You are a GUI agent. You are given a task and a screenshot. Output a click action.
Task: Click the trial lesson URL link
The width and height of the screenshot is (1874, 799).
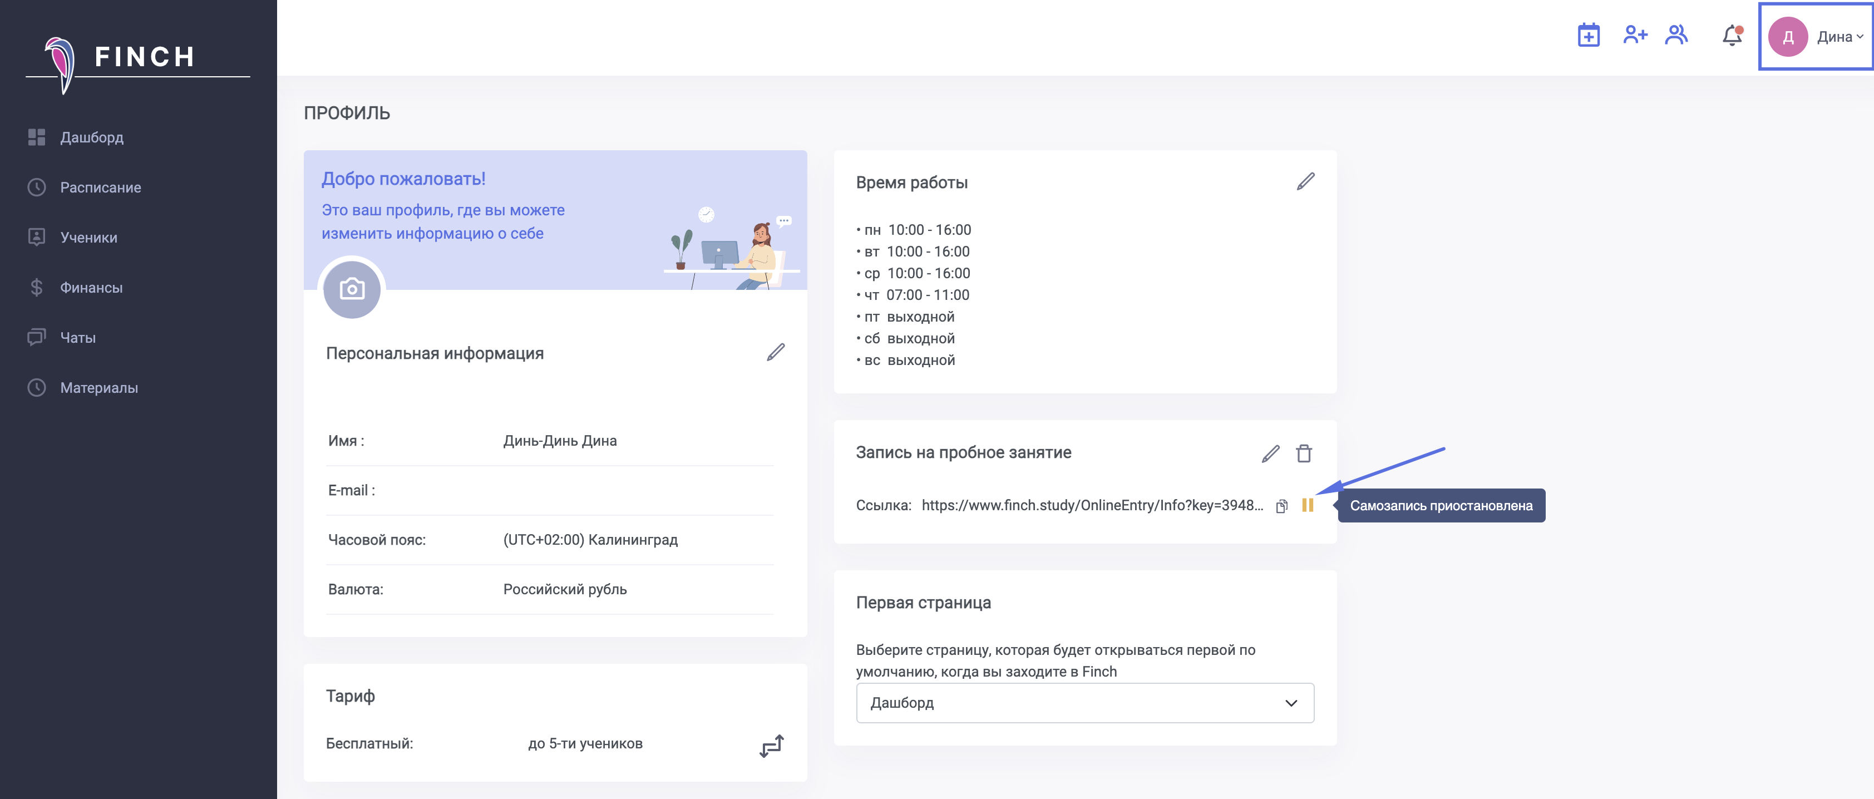(1091, 505)
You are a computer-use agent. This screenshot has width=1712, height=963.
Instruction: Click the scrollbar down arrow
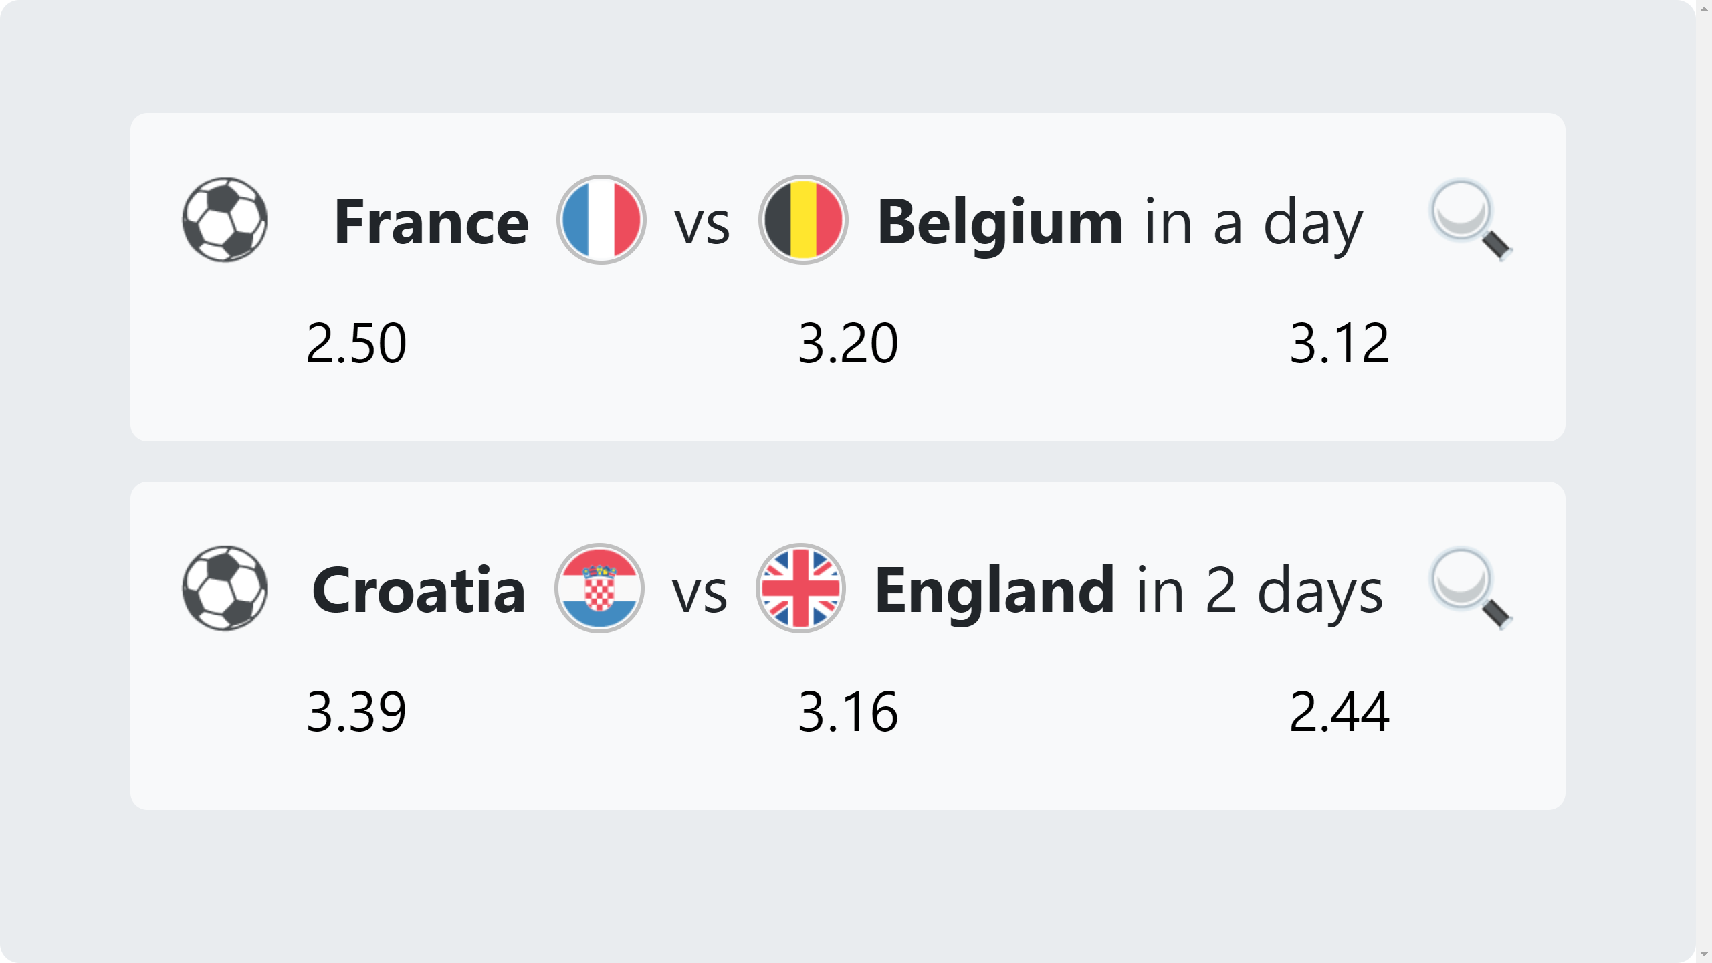click(1703, 954)
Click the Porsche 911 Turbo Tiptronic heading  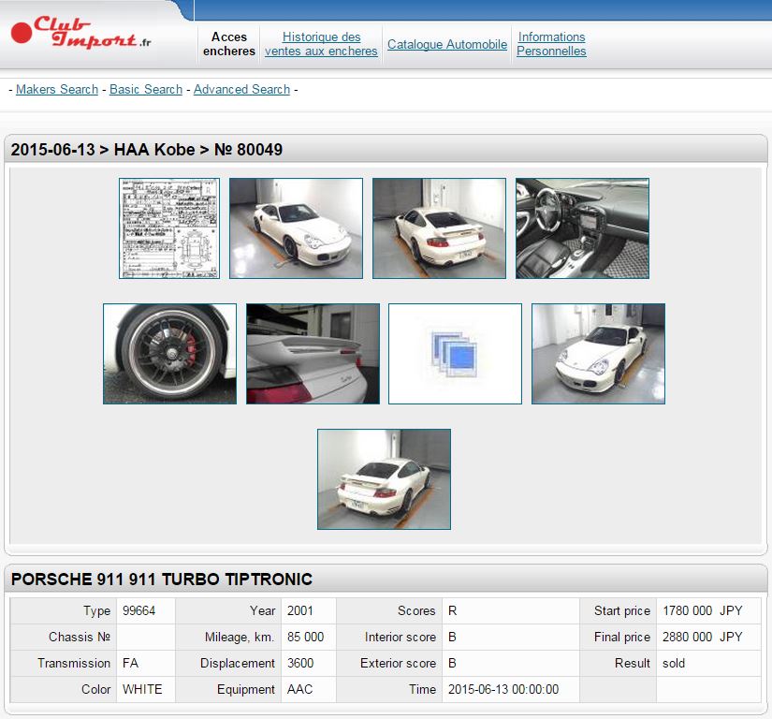pyautogui.click(x=162, y=579)
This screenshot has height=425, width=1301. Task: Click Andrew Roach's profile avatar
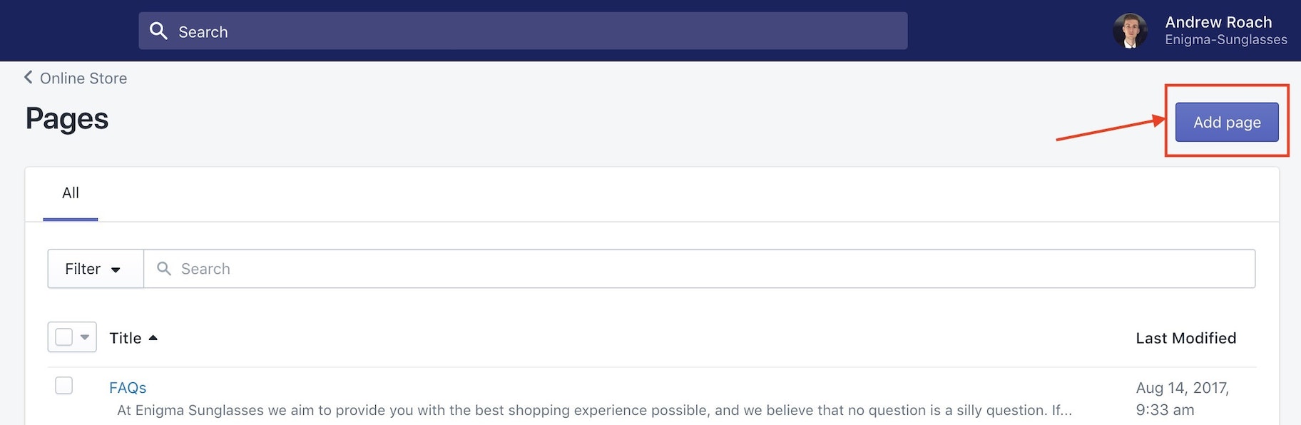tap(1130, 31)
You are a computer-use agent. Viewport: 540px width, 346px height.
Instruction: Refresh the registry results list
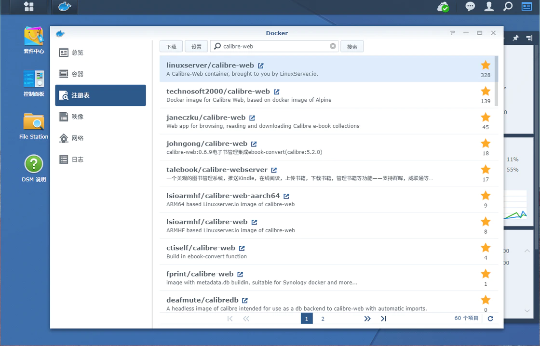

::::

What is required —
Format the material above as a JSON list of strings, one string per line and blank lines omitted, starting at its first line and ending at the line that contains "(1091, 505)". Leave the pictures out of the answer.

Full solution —
[
  "You are a GUI agent. You are given a task and a screenshot. Output a click action.",
  "Task: Click the trial lesson URL link",
  "The width and height of the screenshot is (1874, 799).",
  "(1091, 505)"
]